プラットフォーム共有の光と影 DS 3へ試乗 低速域や巡航時は滑らか 印象を霞ませるATとサス
公開 : 2025.04.15 19:05
最新DSアイリス・システム チャットGPTを利用
インフォテインメントは、最新のDSアイリス・システム。ダッシュボード側面には、そのタッチセンサーが設けられている。それぞれのスイッチに項目を割り当てられるが、設定は少々面倒かもしれない。また一番左側のボタンは、運転席から手が届きにくい。
DSアイリス・システムは、プジョーやシトロエンとベースを共有する。レイアウトは直感的ではないとしても、スマートフォンのようで扱いにくくはない。エアコンの操作も、タッチモニターへ集約されている。

ワイヤレスで、スマートフォンと連携可能。DSアイリス・システムへの復帰も簡単だ。最近のアップデートで、チャットGPTを利用した音声認識機能も実装。既存モデルも、無線更新で対応可能だという。
試しに話しかけてみたが、まだ改良の余地はあるだろう。「最寄りの病院は?」「ブリストルまでの所要時間は?」などと問いかけてみたが、正直なところ、納得できる回答は得られなかった。
低速域や巡航時は上質 印象を霞ませるATとサス
さて、公道での印象は、8速ATが大きく霞ませている。
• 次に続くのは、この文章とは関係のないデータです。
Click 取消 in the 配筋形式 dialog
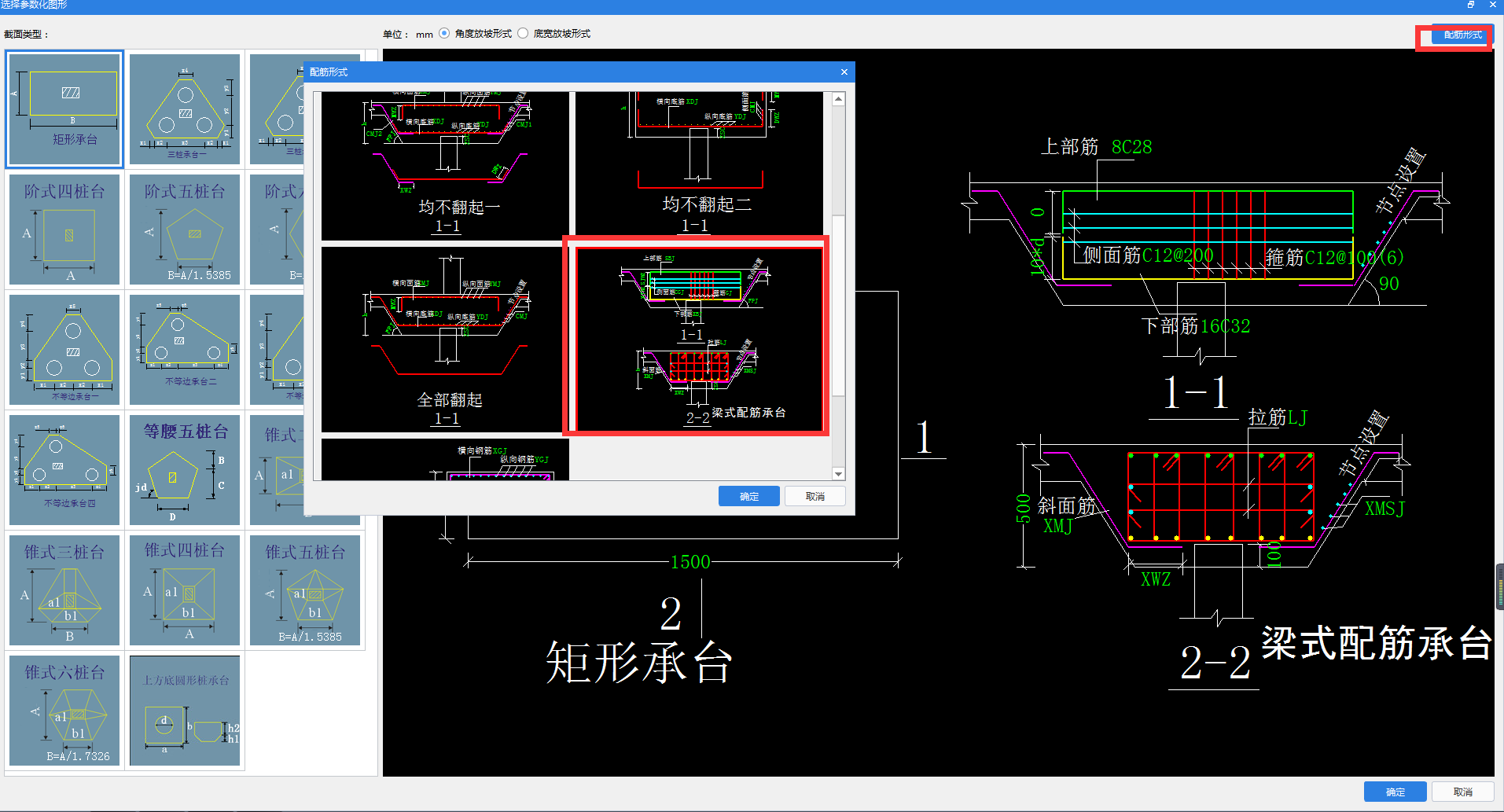1504x812 pixels. click(815, 496)
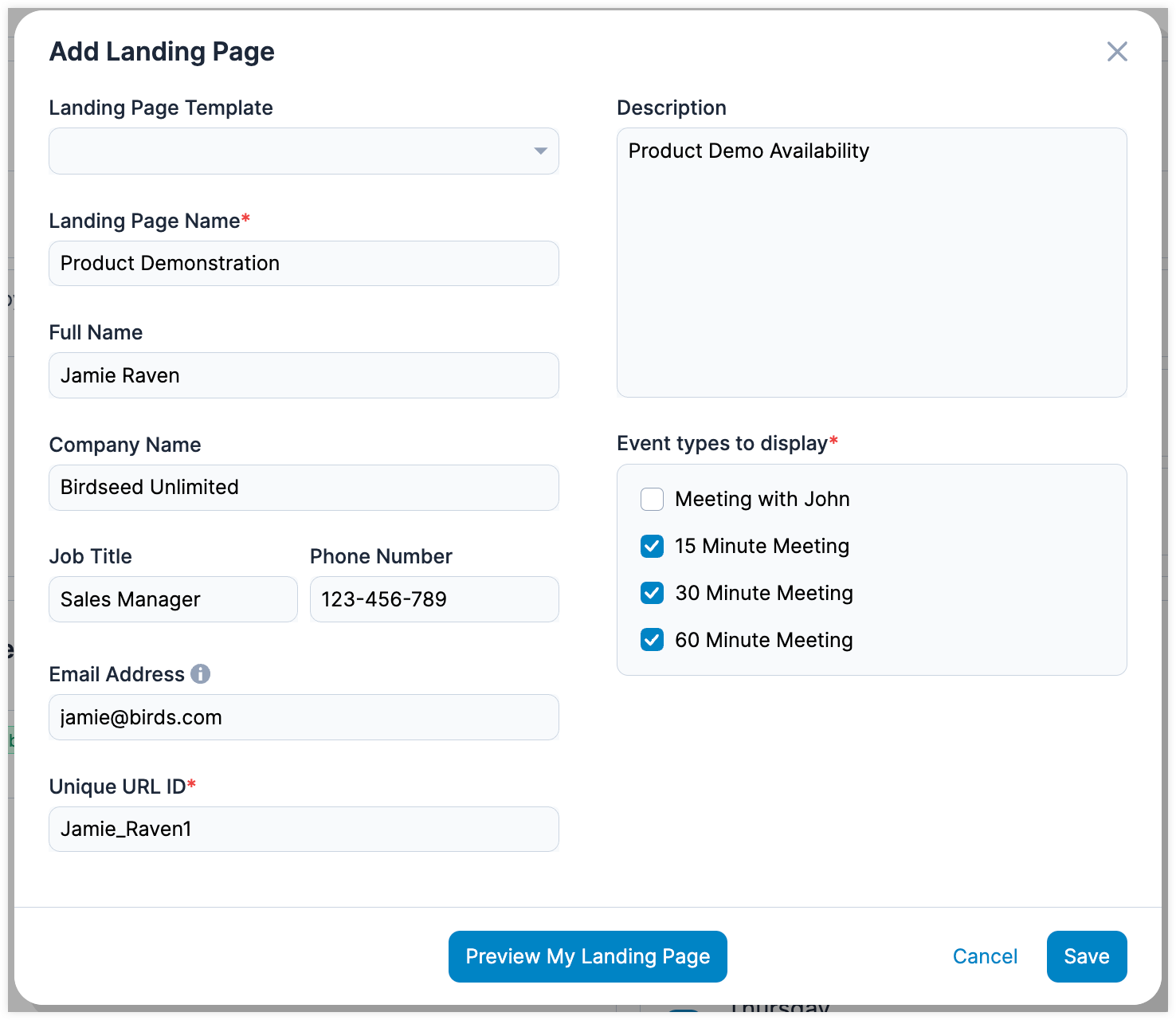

市街地などの低速域も、高速巡航時も基本的にはスムーズ。ところが、変速がギクシャクしがちで、高速道路で追い越しを試みるような場面では、ギアの選択に悩む場面もしばしば。
電圧48Vのマイルド・ハイブリッドだが、0-100km/h加速は9.2秒と鋭くはない。そんな穏やかな特性を、柔らかなサスペンションは強調するよう。ステアリングホイールは軽く回せ、反応は正確。しかし高速域では、大きなボディロールで若干の不安を誘う。
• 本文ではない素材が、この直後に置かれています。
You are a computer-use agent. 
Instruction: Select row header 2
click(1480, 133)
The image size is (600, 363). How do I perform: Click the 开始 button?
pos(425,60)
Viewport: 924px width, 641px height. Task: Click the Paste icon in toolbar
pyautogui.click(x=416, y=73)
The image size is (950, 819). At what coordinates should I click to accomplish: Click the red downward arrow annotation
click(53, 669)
少し荒っぽい3気筒エンジンのノイズも、印象を高めることはない。3万1000ポンド(約604万円)する小さなクロスオーバーへ、似合う響きとはいえないだろう。フェイスリフトでは、この辺りにも気は配られるべきだった。
動力性能や操縦性・快適性は、プレミアムという枠を抜きにして、クラスの平均的な水準に留まっている。価格を踏まえると、更に上の完成度を期待したくなる。
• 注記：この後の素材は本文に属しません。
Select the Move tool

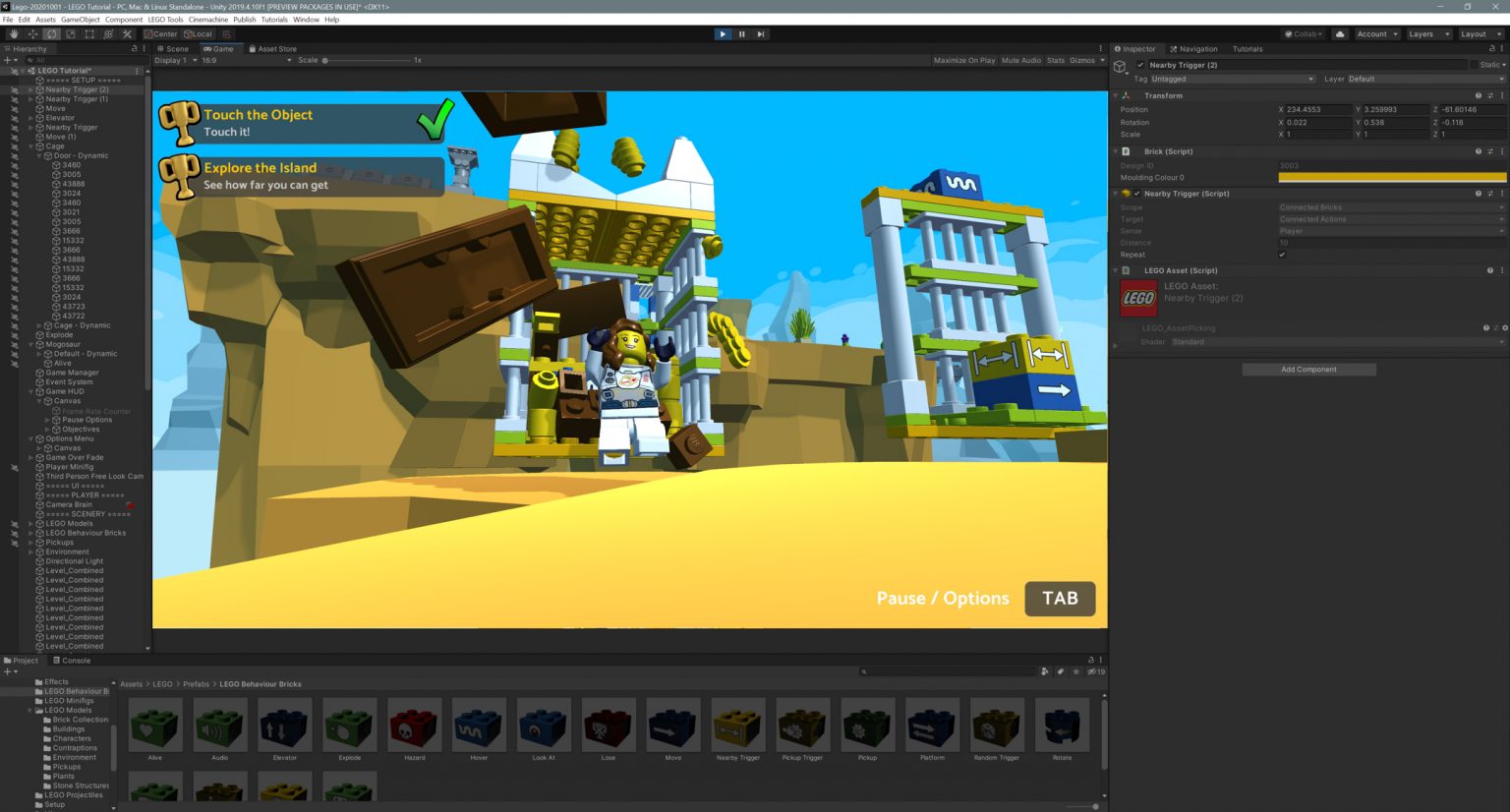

ただし2025年に、このエンジンは廃止される。高燃費で静かな、ハイブリッドへ置換される予定にある。お値段も上昇する見込みだが。
バッテリーEV仕様の3 E-テンスと比較して、1.2Lハイブリッドの3は8000ポンド(約156万円)ほどお安い。同時に、同じパワートレインを積むフィアット600は、さらに6000ポンド(約117万円)ほどお安い。